NICOSIA, Cyprus — Cyprus banks said Friday their exposure to risky Russian and Ukrainian businesses shrunk by more than 13,000 clients and 35,000 accounts amounting to 2 billion euros ($2.17 billion) in the year after Moscow’s 2022 invasion of its neighbor as they adhered to sanctions that the U.N., the European Union, the U.S. and Britain have imposed on Russia.
According to official figures seen by The Associated Press Friday, the number of Russian clients using Cypriot banks dropped in the same period by nearly half to 0.35%, while Russian-held deposits fell from 2.21% to 1.53%.
Cypriot banks are keen to showcase a sustained, decade-long turn-around from lax supervisory practices that attracted shady depositors, including wealthy Russian oligarchs. Cypriot officials said a transparent financial system free of such practices would help entice legitimate international investment.

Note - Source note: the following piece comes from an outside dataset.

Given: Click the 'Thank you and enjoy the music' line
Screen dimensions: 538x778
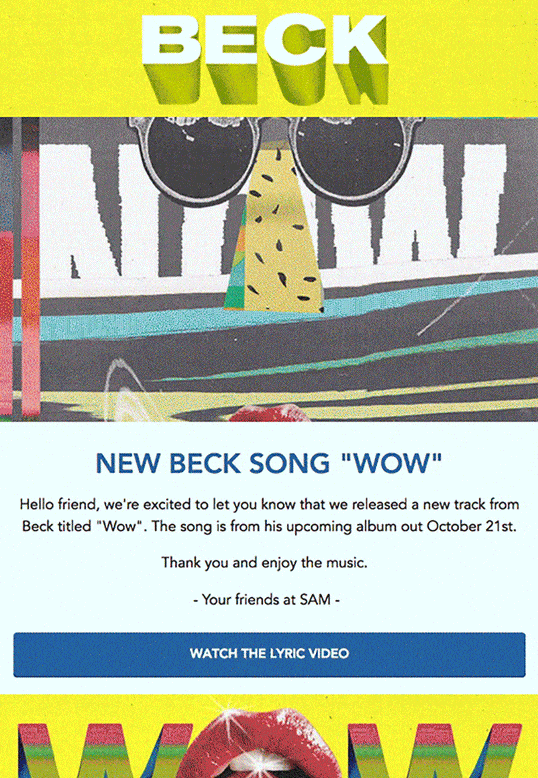Looking at the screenshot, I should coord(264,563).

That turn-around, triggered by a 2013 financial crisis that brought Cyprus to the brink of bankruptcy, resulted in in the number of Russian and Ukrainian clients being slashed by 90% and 61% respectively between 2014-2023. Russian and Ukrainian deposits in the same period dwindled by 83% and 71% respectively.
Overall, Cypriot banks ended business relationships with more than 72,000 clients and shut down nearly 161,000 accounts between 2014-2023, amounting to nearly 42 billion euros ($45.5 billion.)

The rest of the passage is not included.